Brano scelto:
#####

Come una piccola nube che innocua compare all'orizzonte in un sereno pomeriggio estivo e col passare dei minuti si avvicina mentre di pioggia si riempie. Si abbatte per mezz’ora su case e palazzi, alberi e viali, per poi lasciare nuovamente spazio al sereno.

Come un sintomo impercettibile che, accrescendosi, sconvolge una tranquilla esistenza borghese.

Così la grande depressione portò delle ombre nella via verso il migliore dei mondi possibili dell’uomo liberale ottocentesco.

Così Bartleby si insinua e incrina la vita del narratore di una storia di Wall Street.

Era costui (intendo dire il narratore, non Bartleby) un avvocato piuttosto avanti negli anni, che, nel tempo, aveva maturato profondamente questa convinzione: “nella vita la via più facile è la migliore”. Non interessato alla fama della platea, desideroso di una vita tranquilla, si era specializzato in diritto civile, tra titoli, obbligazioni e ipoteche. Un uomo cauto e fidato, le cui virtù erano la prudenza e il metodo, egli manteneva sempre la calma e non si lasciava prendere dall’indignazione di fronte a torti e oltraggi.

Come narratore mostra di conoscere molteplici artifici retorici. Discute le fonti, distinguendo tra quelle affidabili (“Quello che videro i miei occhi”) e quelle incerte (“una vaga notizia che apparirà in seguito”). Su di esse riflette per poi commentare con distaccata e misurata ironia borghese. Affronta l’argomento con tono pacato perché con modestia ritiene che sia la materia, in quanto mai trattata, ad essere utile e interessante per la comunità umana. Le sue parole hanno l’incedere tranquillo di colui che conosce il proprio posto nel mondo e, imperturbabile, non ha alcuna intenzione di metterlo in discussione neanche davanti ai casi più strani e singolari.

Tra questi c'erano quelli rappresentati dai suoi tre dipendenti che occupavano con lui l’ufficio, sito al primo piano di Wall Street, n. - ..

#####

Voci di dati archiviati

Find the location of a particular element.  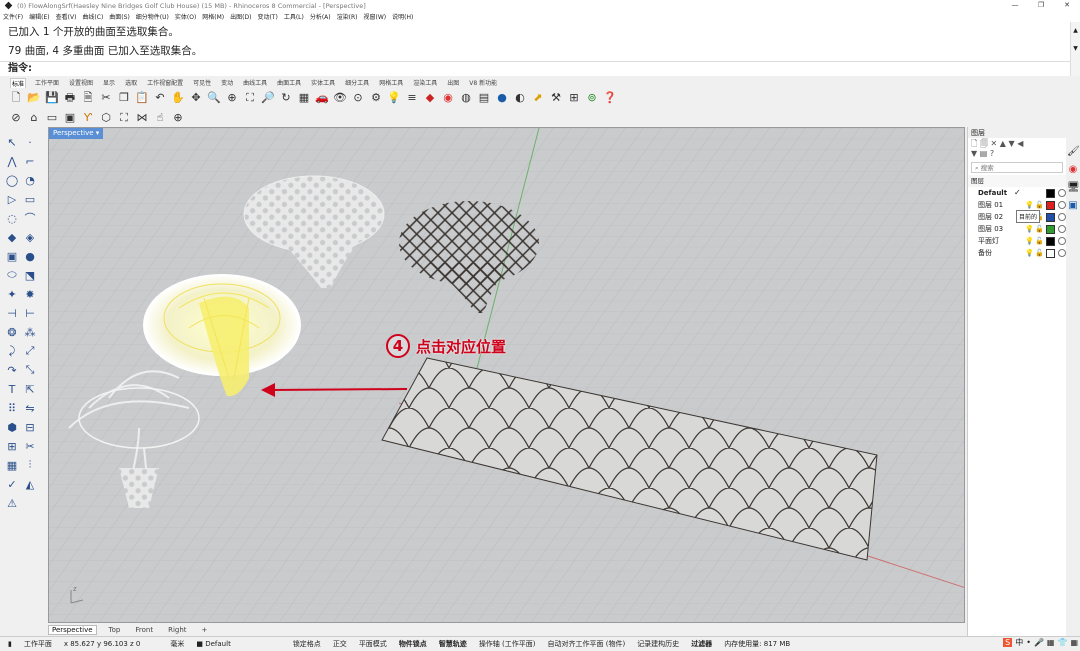

zoom-extents-icon: ⛶ is located at coordinates (250, 98).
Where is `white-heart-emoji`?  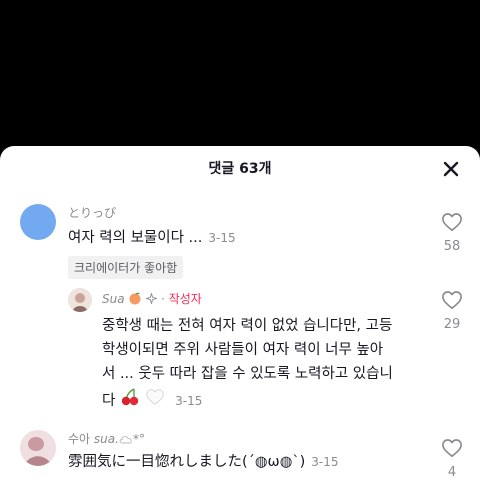 white-heart-emoji is located at coordinates (155, 401).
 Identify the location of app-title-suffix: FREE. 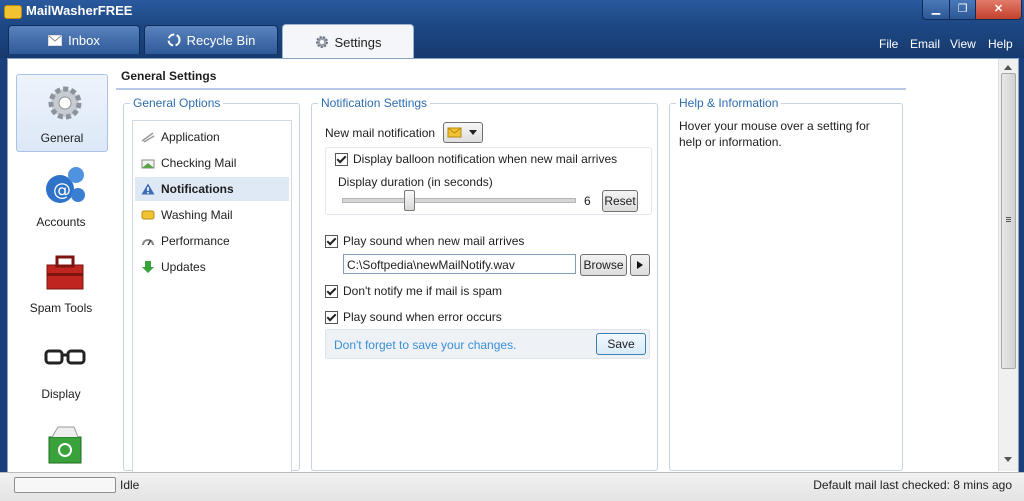
(115, 10).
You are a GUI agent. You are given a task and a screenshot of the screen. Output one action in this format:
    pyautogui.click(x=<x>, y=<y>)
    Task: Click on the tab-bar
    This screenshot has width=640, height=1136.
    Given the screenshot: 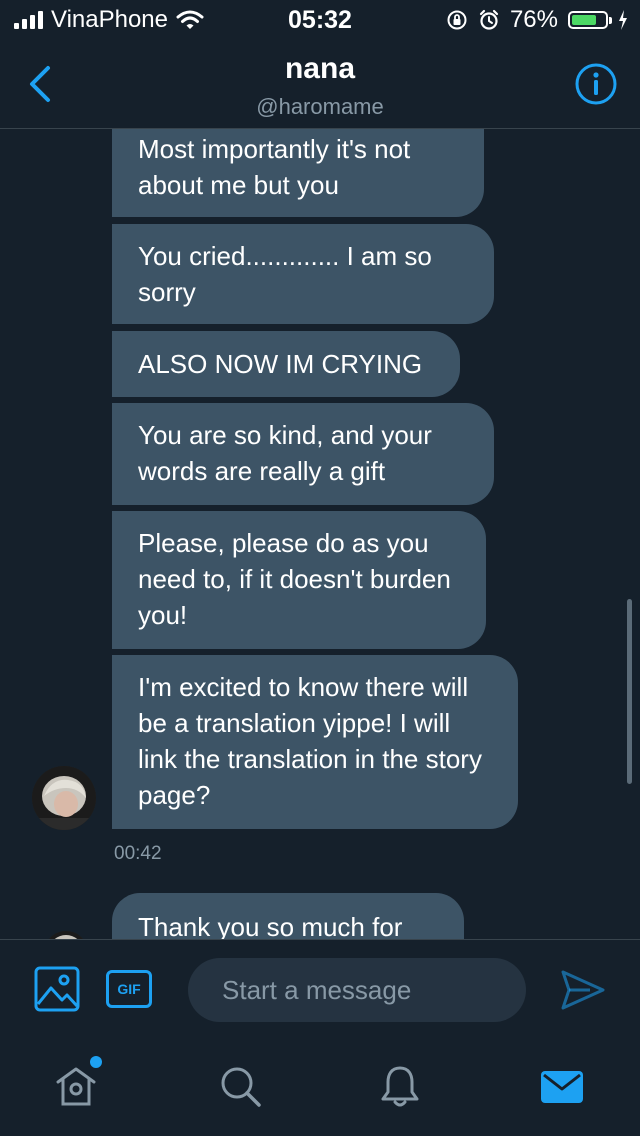 What is the action you would take?
    pyautogui.click(x=320, y=1088)
    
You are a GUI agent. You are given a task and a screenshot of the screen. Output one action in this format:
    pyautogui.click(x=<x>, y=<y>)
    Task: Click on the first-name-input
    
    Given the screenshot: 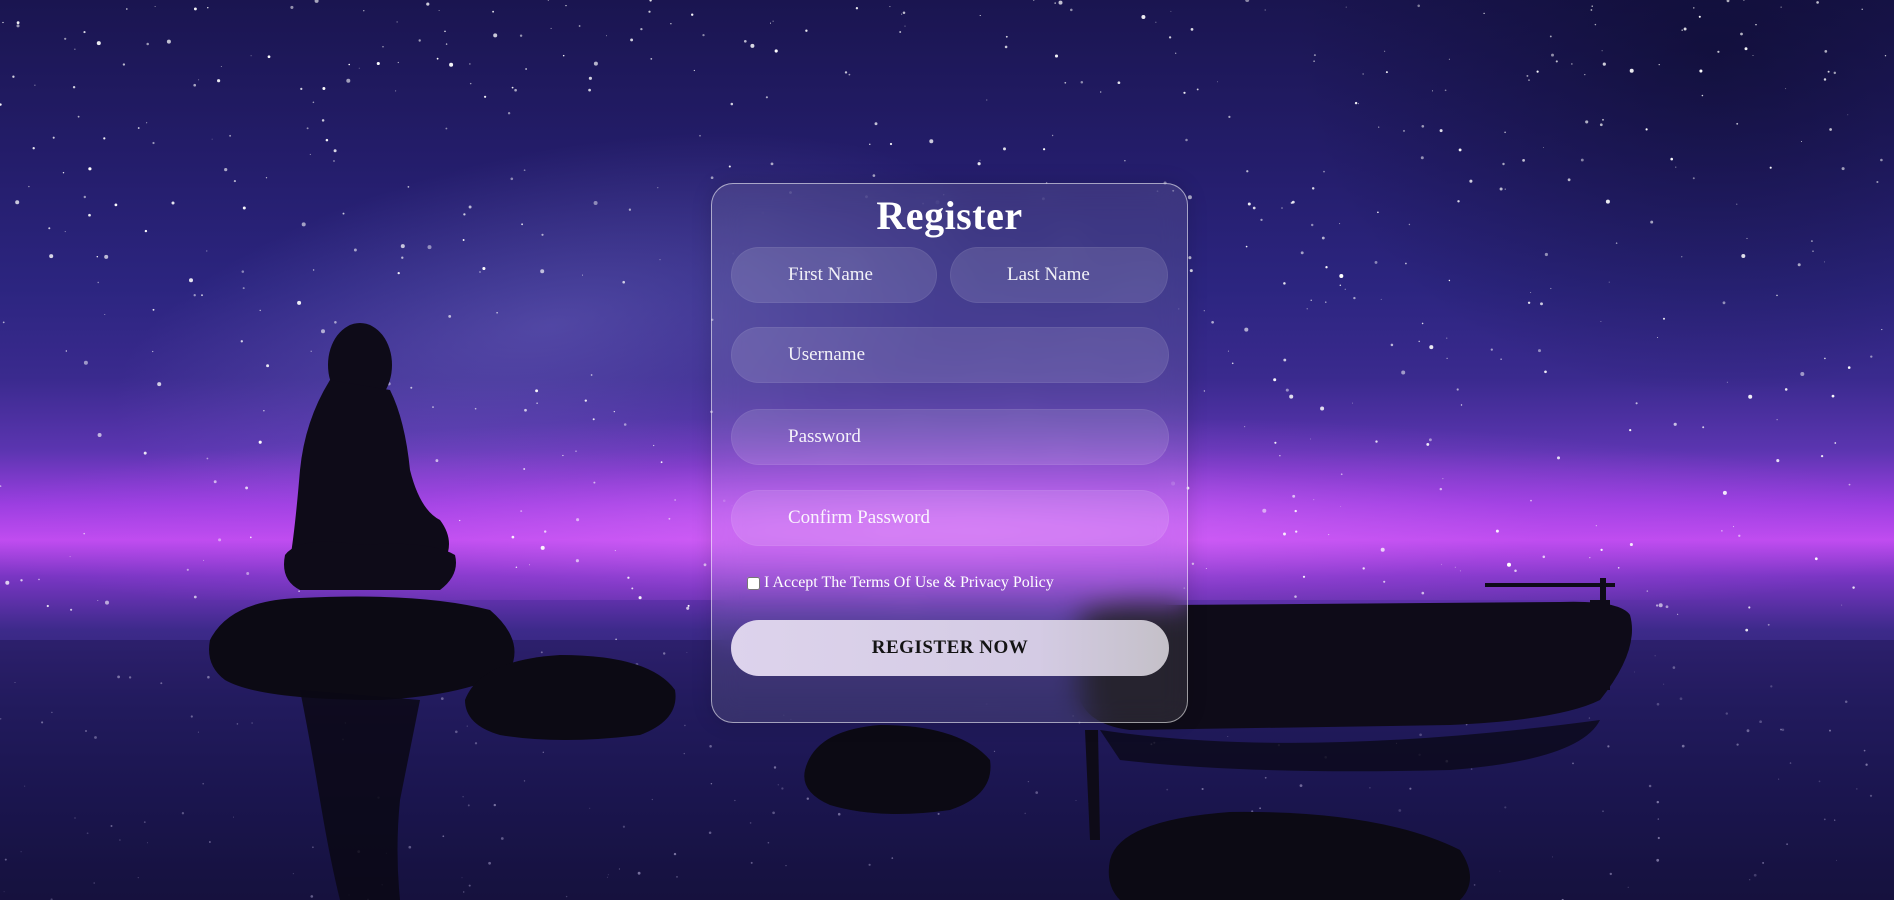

#####

Istruzioni esercizio:
1. Trascrivi dal brano il passo che comincia con le parole "Come una piccola" e si ferma dopo le parole "di Wall Street.".
2. Rispondi a queste domande sul brano.
(a) In quale ramo del diritto si era specializzato il narratore?
(b) Con quale tono il narratore affronta l'argomento?
(c) Quanti dipendenti occupavano l'ufficio insieme al narratore?

Soluzioni:
1.
Come una piccola nube che innocua compare all'orizzonte in un sereno pomeriggio estivo e col passare dei minuti si avvicina mentre di pioggia si riempie. Si abbatte per mezz’ora su case e palazzi, alberi e viali, per poi lasciare nuovamente spazio al sereno.

Come un sintomo impercettibile che, accrescendosi, sconvolge una tranquilla esistenza borghese.

Così la grande depressione portò delle ombre nella via verso il migliore dei mondi possibili dell’uomo liberale ottocentesco.

Così Bartleby si insinua e incrina la vita del narratore di una storia di Wall Street.

2.
(a) Nel diritto civile.
(b) Con tono pacato.
(c) Tre.